■ **EXERCISE AIM**
Copy the lines below, please, starting with the one that contains "Task: Click Elon Musk's blue verified badge" and ending with the last. Pictures stay out.

■ **DATASET CONTENT**
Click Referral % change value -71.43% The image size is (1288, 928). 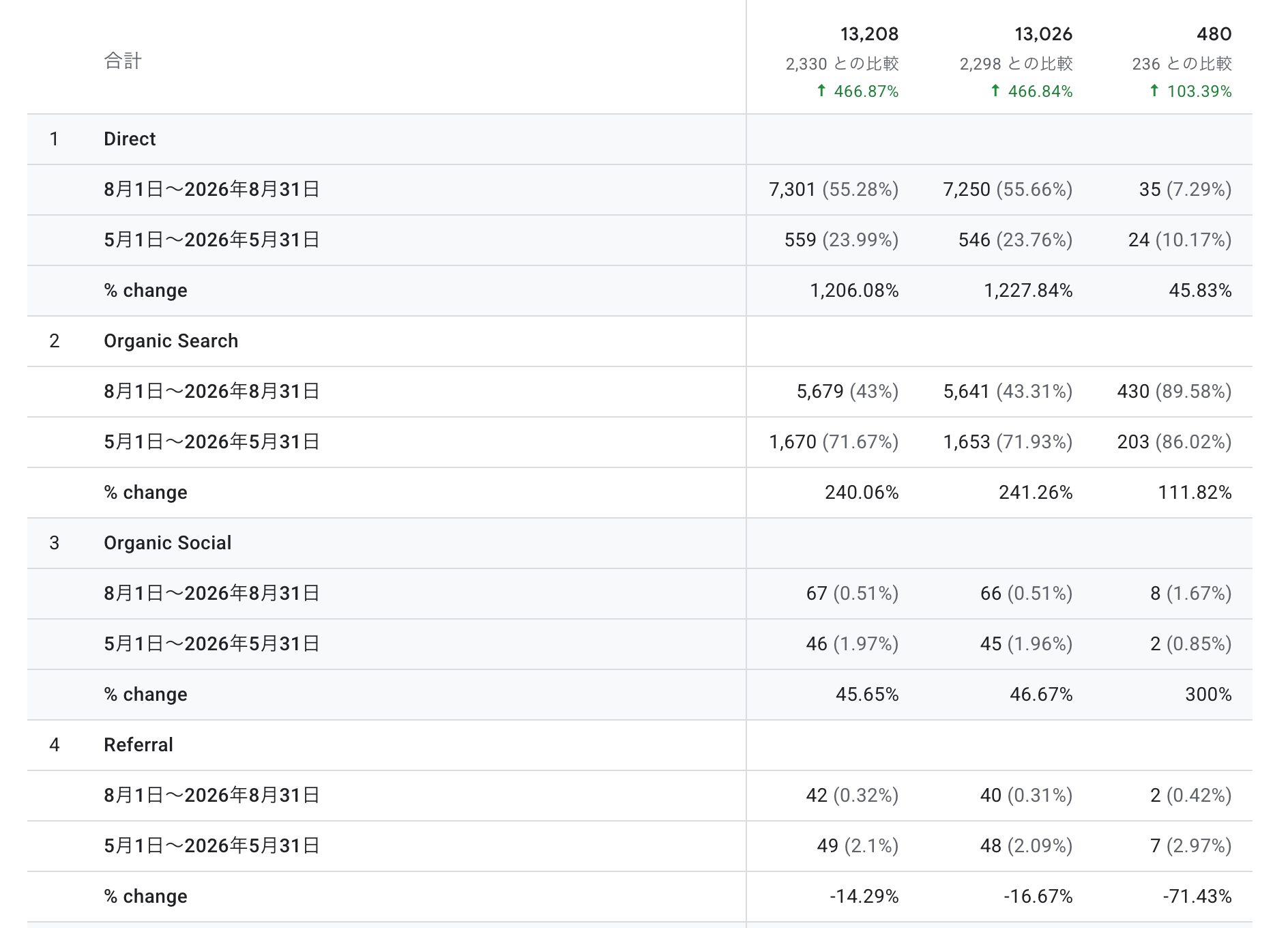[1197, 897]
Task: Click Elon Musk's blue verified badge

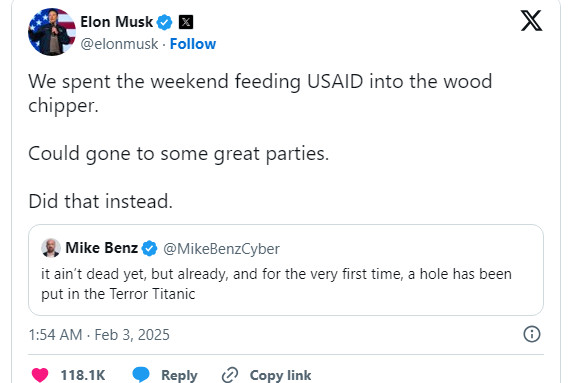Action: (164, 22)
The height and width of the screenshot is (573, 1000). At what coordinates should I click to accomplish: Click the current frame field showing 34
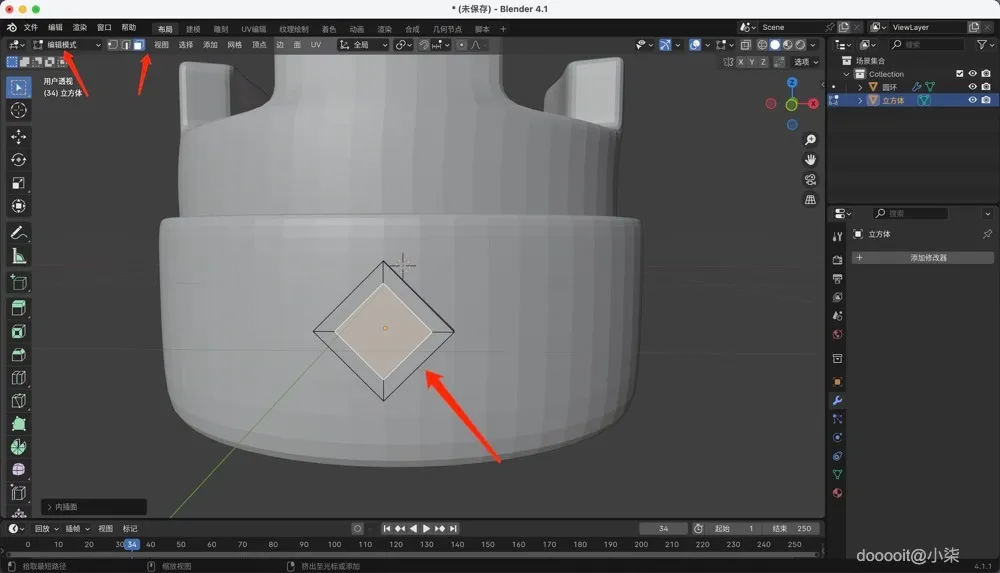[666, 528]
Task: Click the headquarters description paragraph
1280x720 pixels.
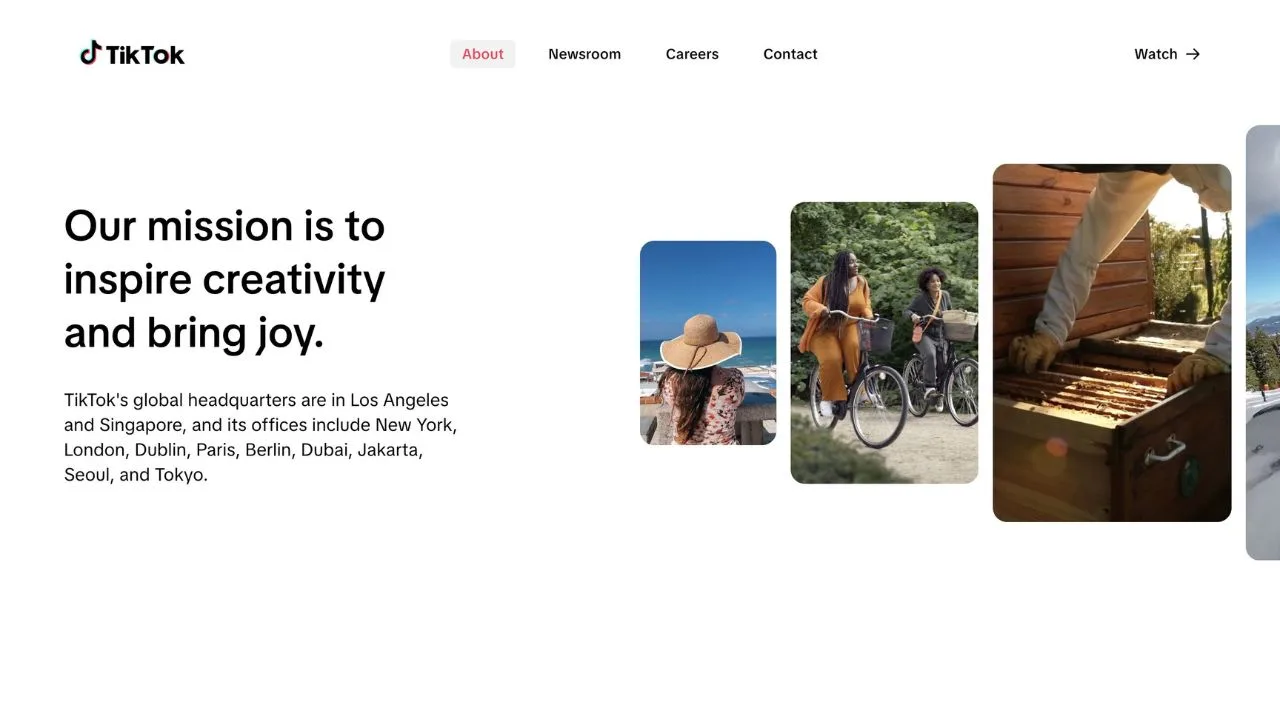Action: (x=260, y=436)
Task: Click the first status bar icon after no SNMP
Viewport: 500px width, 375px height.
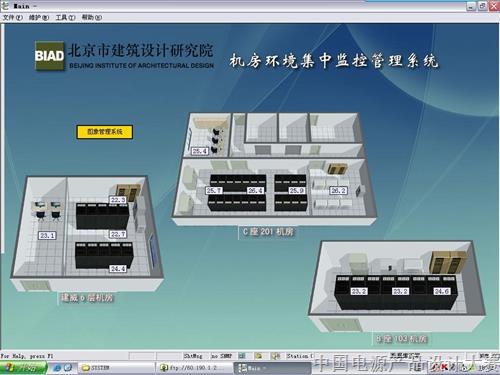Action: tap(242, 356)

■ **ANSWER SPACE**
Task: Click Elon Musk's blue verified badge

Action: (164, 22)
The height and width of the screenshot is (573, 1000). At what coordinates should I click to accomplish: Click the current frame field showing 34
[666, 528]
Task: Click the headquarters description paragraph
1280x720 pixels.
Action: (x=260, y=436)
Task: Click the first status bar icon after no SNMP
Viewport: 500px width, 375px height.
Action: tap(242, 356)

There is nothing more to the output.